In a major shuffle, the MSCI India Domestic Smallcap Index saw:

  • 12 new inclusions, including:

    • Godrej Agrovet

    • Hexaware Technologies

    • Premier Energies

  • 21 exclusions, such as:

    • Aarti Drugs

    • Prince Pipes

    • Orchid Pharma

These changes indicate shifting investor sentiment and changing fundamentals among mid and small-cap companies. Companies like Hexaware and Premier Energies represent the tech and green energy sectors, which are currently gaining traction in both domestic and global markets.


Changes in Stock Weightages

Apart from additions and deletions, there have been important adjustments in weightages of existing constituents within the MSCI India Standard Index:

Weightage Increases:

  • Cipla

  • Indus Towers

  • UltraTech Cement

  • Grasim Industries

  • Vodafone Idea

These increases are expected to lead to capital inflows of up to $50 million each, especially from passive index funds tracking MSCI weightage proportions.

Weightage Reductions:

  • HDFC Bank

  • ICICI Bank

  • Infosys

  • Bharti Airtel

The reduction in weightage for these major players could mean moderate outflows, but these companies remain core constituents of the index and industry leaders.


Why MSCI Index Changes Matter

The MSCI India Index is part of the MSCI Global Standard Index, used widely by institutional investors across the globe.
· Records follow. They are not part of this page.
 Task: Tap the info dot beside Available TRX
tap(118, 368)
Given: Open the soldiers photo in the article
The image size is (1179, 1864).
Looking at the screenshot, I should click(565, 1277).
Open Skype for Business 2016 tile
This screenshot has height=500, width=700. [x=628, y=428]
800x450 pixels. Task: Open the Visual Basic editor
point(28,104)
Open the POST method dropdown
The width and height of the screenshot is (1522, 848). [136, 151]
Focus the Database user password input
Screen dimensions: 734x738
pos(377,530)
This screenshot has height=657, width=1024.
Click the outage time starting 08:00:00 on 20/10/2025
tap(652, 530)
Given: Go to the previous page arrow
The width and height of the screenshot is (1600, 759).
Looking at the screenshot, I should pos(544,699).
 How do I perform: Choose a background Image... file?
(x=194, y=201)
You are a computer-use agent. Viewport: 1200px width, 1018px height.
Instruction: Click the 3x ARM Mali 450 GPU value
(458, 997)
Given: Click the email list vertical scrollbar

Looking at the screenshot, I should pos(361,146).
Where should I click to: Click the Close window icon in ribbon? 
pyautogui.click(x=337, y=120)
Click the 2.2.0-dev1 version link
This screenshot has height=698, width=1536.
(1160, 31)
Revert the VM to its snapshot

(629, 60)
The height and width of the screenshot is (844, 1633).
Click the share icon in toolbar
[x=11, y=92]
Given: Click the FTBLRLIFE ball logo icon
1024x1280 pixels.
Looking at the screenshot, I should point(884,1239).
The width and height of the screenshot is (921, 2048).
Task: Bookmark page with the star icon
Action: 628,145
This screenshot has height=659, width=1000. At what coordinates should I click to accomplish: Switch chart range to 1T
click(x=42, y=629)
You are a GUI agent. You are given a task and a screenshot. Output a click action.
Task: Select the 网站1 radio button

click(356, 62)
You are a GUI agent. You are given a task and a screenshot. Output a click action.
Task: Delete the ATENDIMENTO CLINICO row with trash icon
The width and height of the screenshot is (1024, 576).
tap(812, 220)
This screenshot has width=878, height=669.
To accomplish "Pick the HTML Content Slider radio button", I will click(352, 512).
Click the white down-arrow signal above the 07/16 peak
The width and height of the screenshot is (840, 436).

It helps them benchmark performance, structure portfolios, and allocate assets.

When a company is added to the index, it often leads to:

  • Increased visibility

  • Higher institutional investment

  • Improved liquidity

On the contrary, removal from the index or weightage reduction can result in:

  • Sell-offs by index-tracking funds

  • Reduced analyst coverage

  • Weaker valuation multiples

Hence, the MSCI updates are closely watched by market participants.


Conclusion

The MSCI index reshuffle for May 2025 signals a strong show of confidence in companies like Coromandel International and Nykaa, while also highlighting the evolving landscape of Indian small and mid-cap stocks.

Paytm’s continued exclusion, coupled with big shifts in the Smallcap index, reflects changing investor sentiment and market fundamentals.

These changes will be effective from May 30, 2025, and investors will be closely tracking the market response, stock inflows, and sectoral trends following these developments.